**AUSZUG:**
------------------------------------------------------------

Heute, insbesondere seit Beginn des „Krieges gegen den Terror“ 2001, hat sich die digitale Informationsvermittlung weiter beschleunigt. Tausende Satelliten kreisen um die Welt, bewaffnete Gruppen in Kriegsgebieten sind mit digitaler Technologie ausgestattet, die schon bei Smartphones beginnt. Mit dem so genannten „Arabischen Frühling“ 2009/10 rasten digitale Meldungen aus Mobiltelefonen in großer Geschwindigkeit über Facebook und Twitter. Heute gibt es TikTok und Telegram und anderes mehr.
Das hat die Rolle von Medien und von Nachrichten verändert.
Was zunächst als Errungenschaft für die weltweite Kommunikation gefeiert wurde, wird nicht nur von Journalisten, sondern auch von den Akteuren in Kriegen, auch von Geheimdiensten genutzt und – für eigene Zwecke – instrumentalisiert. Als Beispiel möchte ich nur auf die in Israel entwickelte Spionagesoftware Pegasus hinweisen. Im Januar 2022 wurde bekannt, dass diese israelische Spionagesoftware im Libanon auf Hunderten Telefonen von Politikern, Journalisten und zivilgesellschaftlichen Akteuren gefunden wurde.
Für Nachrichten bedeutet es, dass Empfänger von Meldungen aus Kriegs- und Krisengebieten über die so genannten „sozialen Medien“ in Redaktionen oder in der Öffentlichkeit das tatsächliche Geschehen im Herkunftsland kaum nachvollziehen können. Es fehlt der Kontext. Die berühmten W-Fragen von Journalisten werden ganz oder teilweise ignoriert und sind wohl auch vielen, die Meldungen verbreiten, nicht mehr bekannt.

------------------------------------------------------------

**VERFÜGBARES MATERIAL:**

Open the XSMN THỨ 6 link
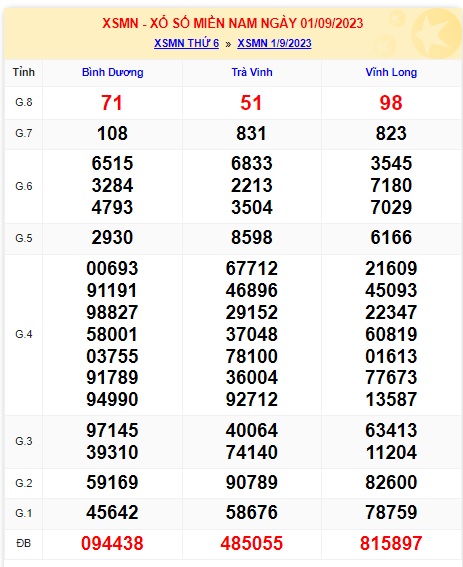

------------------------------------------------------------

In welchem Land wurde laut dem Auszug über digitale Nachrichten im Krieg im Januar 2022 die Spionagesoftware Pegasus auf Hunderten Telefonen gefunden? Stütze dich ausschließlich auf den Auszug.

**ERGEBNIS:**
Im Libanon.